The Cricket is still up in Park City for the 2013 Sundance Film Festival, which ends this weekend. But Hollywood is still cranking out the regular releases this weekend.

This being January, when Hollywood likes to dump movies in hopes nobody will notice, two of this week's titles weren't screened for critics. "Hansel & Gretel: Witch Hunters" is an ultra-violent spin on the fairy-tale, with Jeremy Renner and Gemma Arterton as grown-up versions of the gingerbread-loving kids. And "Movie 43" is a "Kentucky Fried Movie"-style comedy anthology with a ton of famous actors — none of whom, apparently, want to own up to their involvement.

The other big studio movie is "Parker," a loud but flat crime thriller based on the Donald E. Westlake character (created under Westlake's pseudonym Richard Stark). Parker (played by Jason Statham) is a thief with a code of honor, who decides to take revenge on his old crew (led by Michael Chiklis) when they double-cross him and leave him for dead. He enlists an eager real-estate agent (Jennifer Lopez) in West Palm Beach to find his former colleagues, who are planning a major diamond heist. Statham's action work is solid, as always, but the movie's pacing is weirdly static.

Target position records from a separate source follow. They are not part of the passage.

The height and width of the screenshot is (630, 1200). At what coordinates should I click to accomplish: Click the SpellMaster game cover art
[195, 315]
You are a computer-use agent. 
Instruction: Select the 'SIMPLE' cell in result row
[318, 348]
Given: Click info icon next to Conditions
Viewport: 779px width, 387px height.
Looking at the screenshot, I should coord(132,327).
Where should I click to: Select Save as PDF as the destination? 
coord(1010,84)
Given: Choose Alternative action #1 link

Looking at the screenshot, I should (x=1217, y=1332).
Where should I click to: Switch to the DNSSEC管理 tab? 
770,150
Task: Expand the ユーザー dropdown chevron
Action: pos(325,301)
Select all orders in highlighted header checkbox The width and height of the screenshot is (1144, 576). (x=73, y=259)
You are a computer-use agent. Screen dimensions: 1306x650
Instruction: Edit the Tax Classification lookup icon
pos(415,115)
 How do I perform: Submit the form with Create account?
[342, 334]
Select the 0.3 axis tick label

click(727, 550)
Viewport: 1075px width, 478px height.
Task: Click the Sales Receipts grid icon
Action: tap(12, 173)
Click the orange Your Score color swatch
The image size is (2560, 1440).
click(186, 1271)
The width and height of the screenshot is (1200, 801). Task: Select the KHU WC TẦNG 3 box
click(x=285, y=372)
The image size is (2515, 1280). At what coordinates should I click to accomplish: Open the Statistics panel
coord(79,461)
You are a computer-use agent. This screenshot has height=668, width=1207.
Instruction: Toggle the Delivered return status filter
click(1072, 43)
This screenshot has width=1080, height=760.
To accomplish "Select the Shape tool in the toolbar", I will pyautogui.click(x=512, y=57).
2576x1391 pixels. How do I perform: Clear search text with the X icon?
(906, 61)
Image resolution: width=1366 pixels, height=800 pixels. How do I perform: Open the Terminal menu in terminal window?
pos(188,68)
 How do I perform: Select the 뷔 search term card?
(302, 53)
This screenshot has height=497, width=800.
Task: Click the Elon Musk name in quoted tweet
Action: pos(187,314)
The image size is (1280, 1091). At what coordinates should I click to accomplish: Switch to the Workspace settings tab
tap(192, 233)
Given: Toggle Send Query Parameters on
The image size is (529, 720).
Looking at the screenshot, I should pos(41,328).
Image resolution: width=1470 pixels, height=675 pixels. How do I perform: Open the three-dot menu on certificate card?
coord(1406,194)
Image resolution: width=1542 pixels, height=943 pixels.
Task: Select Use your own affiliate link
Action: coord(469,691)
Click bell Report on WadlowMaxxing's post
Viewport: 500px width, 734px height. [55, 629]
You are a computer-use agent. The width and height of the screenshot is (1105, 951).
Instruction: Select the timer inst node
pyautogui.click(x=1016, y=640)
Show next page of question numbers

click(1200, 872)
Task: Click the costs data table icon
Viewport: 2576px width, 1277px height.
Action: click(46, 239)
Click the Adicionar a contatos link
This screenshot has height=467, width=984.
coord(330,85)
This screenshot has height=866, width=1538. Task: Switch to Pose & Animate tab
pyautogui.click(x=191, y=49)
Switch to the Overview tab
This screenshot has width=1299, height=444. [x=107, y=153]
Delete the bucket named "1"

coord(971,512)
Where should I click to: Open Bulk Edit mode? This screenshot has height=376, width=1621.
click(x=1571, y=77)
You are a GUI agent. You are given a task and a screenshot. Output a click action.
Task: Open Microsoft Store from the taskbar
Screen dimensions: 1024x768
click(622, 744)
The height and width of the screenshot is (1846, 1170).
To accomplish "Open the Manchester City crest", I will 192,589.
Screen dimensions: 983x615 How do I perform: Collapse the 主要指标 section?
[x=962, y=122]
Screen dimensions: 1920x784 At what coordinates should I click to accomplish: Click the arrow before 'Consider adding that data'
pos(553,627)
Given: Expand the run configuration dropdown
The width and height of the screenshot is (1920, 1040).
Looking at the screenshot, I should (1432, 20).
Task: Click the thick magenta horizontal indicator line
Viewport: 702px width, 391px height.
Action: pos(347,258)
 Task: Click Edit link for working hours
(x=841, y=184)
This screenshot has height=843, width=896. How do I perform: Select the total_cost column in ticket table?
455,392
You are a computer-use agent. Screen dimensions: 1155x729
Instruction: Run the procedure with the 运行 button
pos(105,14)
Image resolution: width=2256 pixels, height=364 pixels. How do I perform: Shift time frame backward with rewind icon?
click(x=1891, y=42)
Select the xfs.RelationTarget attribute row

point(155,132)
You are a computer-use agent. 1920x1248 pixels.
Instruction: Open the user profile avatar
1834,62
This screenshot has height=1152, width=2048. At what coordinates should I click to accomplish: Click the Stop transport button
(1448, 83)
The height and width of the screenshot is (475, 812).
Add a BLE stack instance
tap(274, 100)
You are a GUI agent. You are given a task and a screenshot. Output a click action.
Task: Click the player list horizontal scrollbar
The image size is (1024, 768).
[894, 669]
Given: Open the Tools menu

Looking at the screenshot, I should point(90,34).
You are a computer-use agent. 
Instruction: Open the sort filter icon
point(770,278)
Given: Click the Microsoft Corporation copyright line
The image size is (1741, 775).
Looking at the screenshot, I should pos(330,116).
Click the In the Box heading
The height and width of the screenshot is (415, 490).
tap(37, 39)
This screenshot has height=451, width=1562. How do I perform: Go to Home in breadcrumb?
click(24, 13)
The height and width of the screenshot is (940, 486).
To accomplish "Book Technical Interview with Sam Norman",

Over at the Broadway (where Sundance continues on two screens), there's "Quartet," a comedy-drama that's genteel to the point of sleepwalking. Dustin Hoffman makes his directorial debut with this story of aging musicians in an English retirement home, and the disruption when a diva (Maggie Smith) movies in and meets the residents — one of them her ex-husband (Tom Courtenay). In spite of a charming cast (Pauline Collins, Billy Connolly and Michael Gambon among them), Ronald Harwood's script is a predictable slog.